Asymmetric regularization mechanism for GAN training with Variational Inequalities

TL;DR

This paper introduces an asymmetric regularization approach for GAN training formulated as a Nash equilibrium problem, ensuring convergence and stability through novel theoretical and empirical methods.

Contribution

It proposes a new asymmetric regularization mechanism based on Tikhonov regularization and a zero-centered gradient penalty, with theoretical convergence guarantees.

Findings

Ensures last-iterate linear convergence under certain conditions.

Empirical results demonstrate stabilization and convergence in GAN training.

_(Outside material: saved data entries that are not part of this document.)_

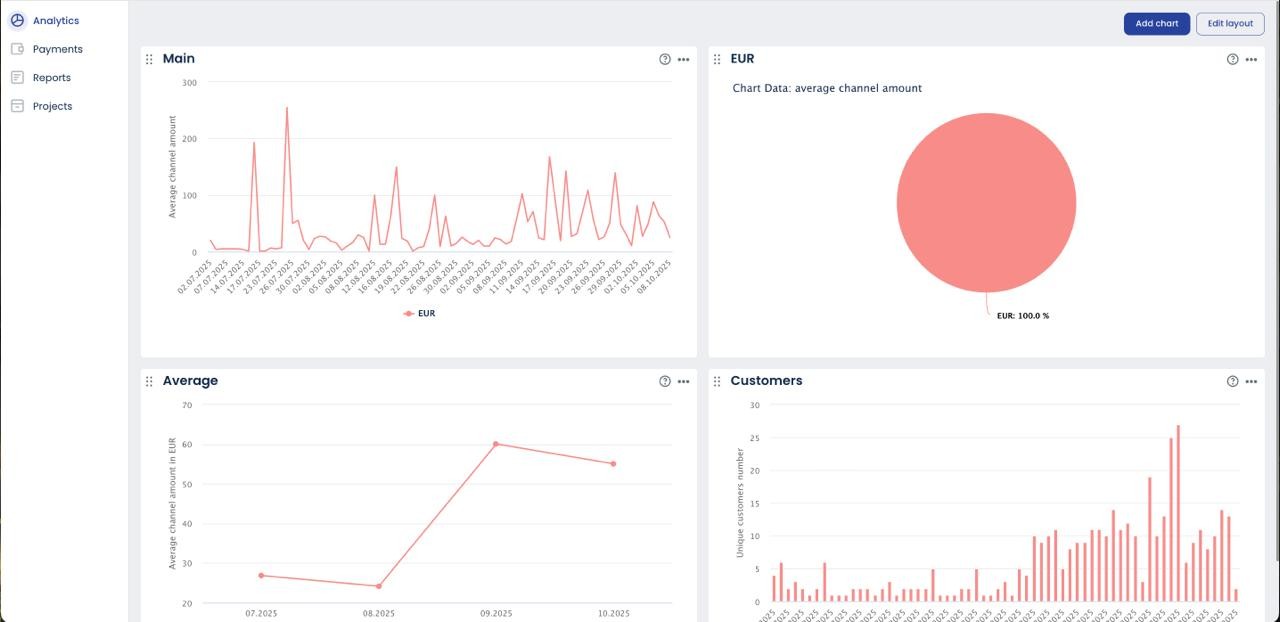1280x622 pixels.
Task: Toggle the EUR series in the Main chart legend
Action: (418, 313)
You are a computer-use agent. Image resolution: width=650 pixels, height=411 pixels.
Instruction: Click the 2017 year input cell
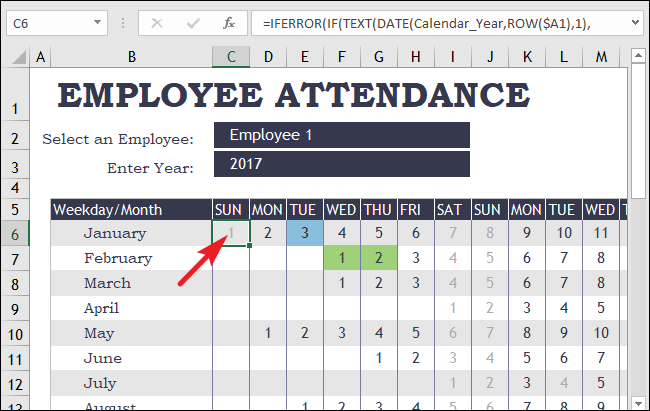point(342,164)
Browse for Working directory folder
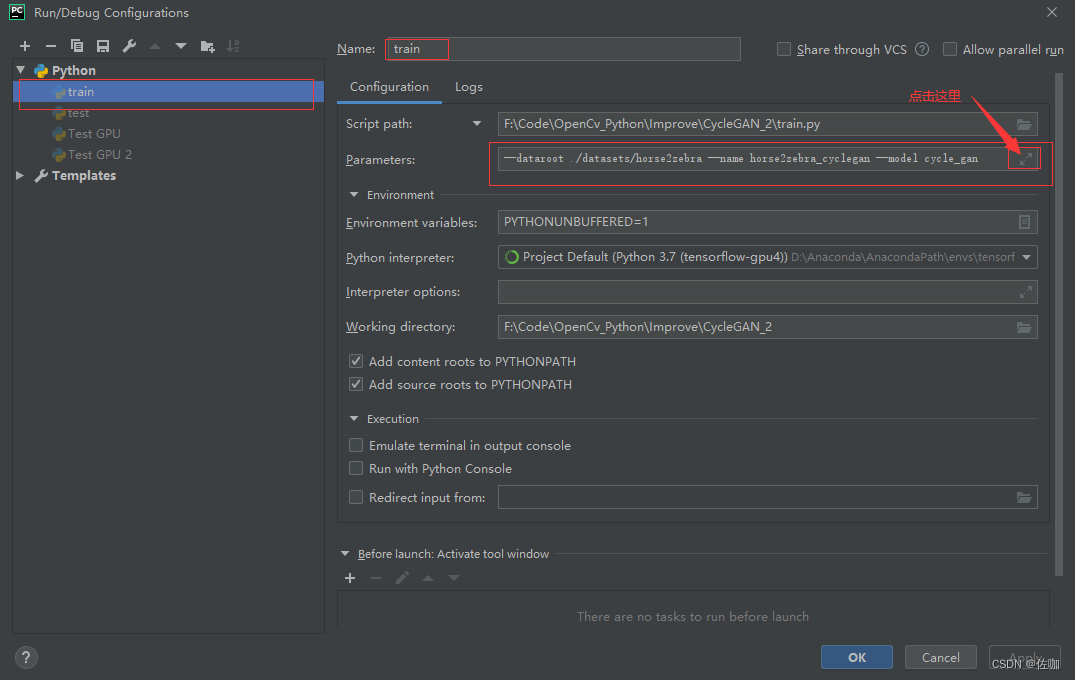 1023,327
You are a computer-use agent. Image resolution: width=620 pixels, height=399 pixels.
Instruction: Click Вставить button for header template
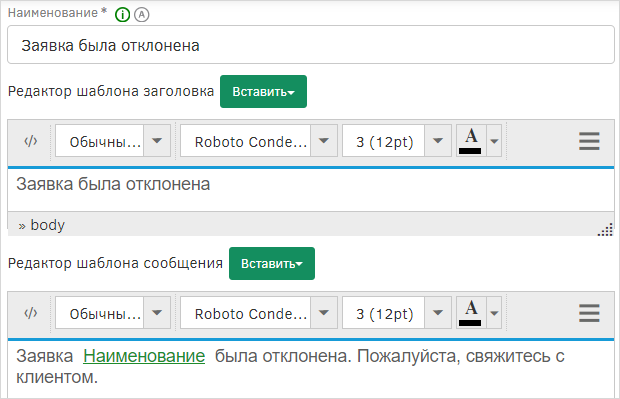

Provides explicit Lipschitz and monotonicity constants for the regularized operator.

Abstract

We formulate the training of generative adversarial networks (GANs) as a Nash equilibrium seeking problem. To stabilize the training process and find a Nash equilibrium, we propose an asymmetric regularization mechanism based on the classic Tikhonov step and on a novel zero-centered gradient penalty. Under smoothness and a local identifiability condition induced by a Gauss-Newton Gramian, we obtain explicit Lipschitz and (strong)-monotonicity constants for the regularized operator. These constants ensure last-iterate linear convergence of a single-call Extrapolation-from-the-Past (EFTP) method. Empirical simulations on an academic example show that, even when strong monotonicity cannot be achieved, the asymmetric regularization is enough to converge to an equilibrium and stabilize the trajectory.